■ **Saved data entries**
[Start of Attachment]
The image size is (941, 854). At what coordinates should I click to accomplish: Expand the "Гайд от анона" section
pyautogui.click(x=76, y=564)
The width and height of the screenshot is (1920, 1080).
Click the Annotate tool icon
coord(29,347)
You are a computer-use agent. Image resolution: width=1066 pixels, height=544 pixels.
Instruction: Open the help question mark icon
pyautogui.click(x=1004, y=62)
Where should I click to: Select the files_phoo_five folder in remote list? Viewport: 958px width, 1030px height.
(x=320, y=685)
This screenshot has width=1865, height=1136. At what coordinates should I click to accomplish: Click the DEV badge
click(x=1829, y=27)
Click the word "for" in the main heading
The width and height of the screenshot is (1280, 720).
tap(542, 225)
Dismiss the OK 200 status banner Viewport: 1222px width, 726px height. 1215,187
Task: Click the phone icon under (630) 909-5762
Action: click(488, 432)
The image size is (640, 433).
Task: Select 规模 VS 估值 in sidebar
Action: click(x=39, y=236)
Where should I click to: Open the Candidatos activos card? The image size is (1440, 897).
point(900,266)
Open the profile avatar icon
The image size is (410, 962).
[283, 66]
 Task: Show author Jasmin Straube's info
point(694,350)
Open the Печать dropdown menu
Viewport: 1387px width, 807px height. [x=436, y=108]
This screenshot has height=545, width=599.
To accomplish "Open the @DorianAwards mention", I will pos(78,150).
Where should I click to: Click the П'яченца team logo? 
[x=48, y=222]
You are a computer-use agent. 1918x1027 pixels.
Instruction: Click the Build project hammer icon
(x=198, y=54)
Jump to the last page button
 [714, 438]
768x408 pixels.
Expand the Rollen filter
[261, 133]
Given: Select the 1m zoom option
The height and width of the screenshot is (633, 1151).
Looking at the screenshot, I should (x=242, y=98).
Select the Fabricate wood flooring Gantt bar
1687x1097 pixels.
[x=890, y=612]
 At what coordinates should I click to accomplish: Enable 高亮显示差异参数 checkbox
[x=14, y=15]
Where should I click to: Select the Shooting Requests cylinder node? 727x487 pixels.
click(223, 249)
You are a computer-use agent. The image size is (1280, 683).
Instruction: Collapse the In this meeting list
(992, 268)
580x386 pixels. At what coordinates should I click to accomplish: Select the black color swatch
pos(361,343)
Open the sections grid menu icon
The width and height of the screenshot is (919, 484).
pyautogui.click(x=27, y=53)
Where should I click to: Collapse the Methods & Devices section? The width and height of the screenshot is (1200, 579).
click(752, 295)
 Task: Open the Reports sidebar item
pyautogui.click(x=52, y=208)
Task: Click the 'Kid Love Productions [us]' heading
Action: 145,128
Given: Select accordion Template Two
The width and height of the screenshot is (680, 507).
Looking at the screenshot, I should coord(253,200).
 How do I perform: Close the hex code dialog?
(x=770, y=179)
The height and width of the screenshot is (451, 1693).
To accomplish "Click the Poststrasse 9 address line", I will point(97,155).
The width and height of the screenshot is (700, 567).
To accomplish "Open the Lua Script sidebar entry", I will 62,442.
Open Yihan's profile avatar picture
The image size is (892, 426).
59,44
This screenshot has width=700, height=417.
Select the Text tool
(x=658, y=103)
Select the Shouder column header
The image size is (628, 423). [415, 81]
[End of Attachment]
■ **Action item**
The word "agent" appears in how many lines of the data? Answer with only the number.

■ **Answer to this task**
3